Notably, Dr. Cheng is the recipient of the 2026 Dr. Victor Ling Terry Fox New Investigator Award. This award, named after the Terry Fox Research Institute’s founding president and scientific director, distinguishes the highest ranked New Investigator of the year. 

“If we can remodel the tumour environment, we could make cancer cells more accessible and boost the number of patients who benefit from these advanced immunotherapies,” says Dr. Cheng. 

She compares this concept to what we see in nature: When trees and brush become overgrown, birds have a harder time getting in to settle. But by strategically pruning back the overgrowth, birds can move through freely and begin to nest. 

Over the next three years, Dr. Cheng’s lab will employ the latest technologies to cut back the fibrous barrier surrounding tumours, allowing drugs and treatments to enter more efficiently and do their job.  

The team will use lipid nanoparticles to deliver advanced messenger RNA (mRNA) into tumour cells and the tumour microenvironment, instructing them to produce a protein called MMP-8. This protein acts as the pruning shears, breaking down the collagen fibres surrounding the tumour. And by training local cells to produce this protein themselves, this approach could potentially create long-term immunity. 

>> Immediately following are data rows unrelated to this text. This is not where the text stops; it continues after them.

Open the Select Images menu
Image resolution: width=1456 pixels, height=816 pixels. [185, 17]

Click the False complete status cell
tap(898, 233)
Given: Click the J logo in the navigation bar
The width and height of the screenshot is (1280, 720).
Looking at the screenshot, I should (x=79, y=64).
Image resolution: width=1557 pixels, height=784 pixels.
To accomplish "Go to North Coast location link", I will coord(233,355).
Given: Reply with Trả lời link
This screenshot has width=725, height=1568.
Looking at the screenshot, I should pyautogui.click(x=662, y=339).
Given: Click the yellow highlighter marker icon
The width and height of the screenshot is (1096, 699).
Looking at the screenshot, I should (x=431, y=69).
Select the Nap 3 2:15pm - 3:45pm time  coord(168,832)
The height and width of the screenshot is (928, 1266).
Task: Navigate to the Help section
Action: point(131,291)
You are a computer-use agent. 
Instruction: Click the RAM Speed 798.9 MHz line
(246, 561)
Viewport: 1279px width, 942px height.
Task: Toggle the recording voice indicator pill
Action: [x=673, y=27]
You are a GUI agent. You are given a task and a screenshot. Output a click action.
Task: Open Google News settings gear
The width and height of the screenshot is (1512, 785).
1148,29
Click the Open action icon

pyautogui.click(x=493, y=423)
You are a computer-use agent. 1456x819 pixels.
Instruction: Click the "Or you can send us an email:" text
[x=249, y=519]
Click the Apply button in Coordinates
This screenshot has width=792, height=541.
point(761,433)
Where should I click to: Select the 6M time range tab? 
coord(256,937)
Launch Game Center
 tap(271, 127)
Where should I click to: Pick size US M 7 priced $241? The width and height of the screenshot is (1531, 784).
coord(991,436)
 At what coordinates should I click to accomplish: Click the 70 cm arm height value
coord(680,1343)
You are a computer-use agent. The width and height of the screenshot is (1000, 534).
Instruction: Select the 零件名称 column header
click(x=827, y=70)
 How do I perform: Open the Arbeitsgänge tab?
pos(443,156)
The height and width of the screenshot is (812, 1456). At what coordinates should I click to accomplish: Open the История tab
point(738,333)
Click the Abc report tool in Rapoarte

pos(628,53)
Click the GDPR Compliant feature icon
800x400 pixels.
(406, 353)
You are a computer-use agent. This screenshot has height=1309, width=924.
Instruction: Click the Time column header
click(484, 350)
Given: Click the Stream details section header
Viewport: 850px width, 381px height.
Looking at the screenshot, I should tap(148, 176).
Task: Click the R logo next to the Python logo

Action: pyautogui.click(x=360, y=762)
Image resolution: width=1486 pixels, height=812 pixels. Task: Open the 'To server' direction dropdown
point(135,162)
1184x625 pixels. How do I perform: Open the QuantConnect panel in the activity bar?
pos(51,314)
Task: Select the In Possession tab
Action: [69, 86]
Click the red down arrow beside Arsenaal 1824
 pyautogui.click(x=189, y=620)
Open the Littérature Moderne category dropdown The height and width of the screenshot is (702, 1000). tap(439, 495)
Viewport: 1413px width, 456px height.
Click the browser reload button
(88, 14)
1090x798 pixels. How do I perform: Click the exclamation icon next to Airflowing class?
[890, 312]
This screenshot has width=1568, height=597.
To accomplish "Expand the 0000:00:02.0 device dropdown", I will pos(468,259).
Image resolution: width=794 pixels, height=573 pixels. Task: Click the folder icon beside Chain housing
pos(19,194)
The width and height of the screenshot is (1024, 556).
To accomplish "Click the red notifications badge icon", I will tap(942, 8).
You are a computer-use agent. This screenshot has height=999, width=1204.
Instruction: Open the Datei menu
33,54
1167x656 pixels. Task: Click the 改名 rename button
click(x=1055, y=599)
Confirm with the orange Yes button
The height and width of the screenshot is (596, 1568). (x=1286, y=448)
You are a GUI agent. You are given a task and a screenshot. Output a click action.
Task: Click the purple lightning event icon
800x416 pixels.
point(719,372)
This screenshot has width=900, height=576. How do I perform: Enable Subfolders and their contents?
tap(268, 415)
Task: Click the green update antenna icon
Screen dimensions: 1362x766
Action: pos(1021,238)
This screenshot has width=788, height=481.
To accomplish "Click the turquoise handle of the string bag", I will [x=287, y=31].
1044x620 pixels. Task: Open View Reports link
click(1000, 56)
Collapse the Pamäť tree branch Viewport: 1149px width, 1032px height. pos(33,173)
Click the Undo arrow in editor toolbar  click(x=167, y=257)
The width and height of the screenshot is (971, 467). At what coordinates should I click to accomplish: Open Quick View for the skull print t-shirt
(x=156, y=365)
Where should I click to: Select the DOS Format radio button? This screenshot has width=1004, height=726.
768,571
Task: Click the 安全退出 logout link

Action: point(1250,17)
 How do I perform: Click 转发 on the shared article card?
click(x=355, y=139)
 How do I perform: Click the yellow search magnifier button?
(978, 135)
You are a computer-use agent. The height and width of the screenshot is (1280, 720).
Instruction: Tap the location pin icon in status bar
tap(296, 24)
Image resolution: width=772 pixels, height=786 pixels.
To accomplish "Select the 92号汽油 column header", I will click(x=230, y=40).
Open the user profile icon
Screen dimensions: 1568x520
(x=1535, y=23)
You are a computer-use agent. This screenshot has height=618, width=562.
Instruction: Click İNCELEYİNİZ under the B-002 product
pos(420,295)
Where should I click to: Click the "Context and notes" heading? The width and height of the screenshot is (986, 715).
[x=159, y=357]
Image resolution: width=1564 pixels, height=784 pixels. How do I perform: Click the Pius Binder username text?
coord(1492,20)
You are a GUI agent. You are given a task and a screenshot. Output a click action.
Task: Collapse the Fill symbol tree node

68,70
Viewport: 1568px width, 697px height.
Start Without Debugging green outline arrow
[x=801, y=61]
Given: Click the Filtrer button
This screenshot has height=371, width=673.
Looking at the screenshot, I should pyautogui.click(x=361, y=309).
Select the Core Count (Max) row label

They will also explore whether this process attracts immune cells to the area – sensitizing them to recognize the cancer as a threat and help destroy it – and whether this could be leveraged to locate metastases elsewhere in the body. 

If successful, this could become a widely available and adaptable standalone therapy to weaken the tumour’s protective structure, or it could be combined with existing immunotherapies to help those treatments access and destroy cancer cells more effectively.  

“Nanomedicine has made monumental contributions to cancer research, enabling many clinically approved cancer therapies that are already benefitting patients,” says Dr. Cheng.  

“I feel very fortunate to be supported by this Terry Fox New Investigator Award so we can continue working to create more precise, effective and affordable treatments for patients who currently have limited options.”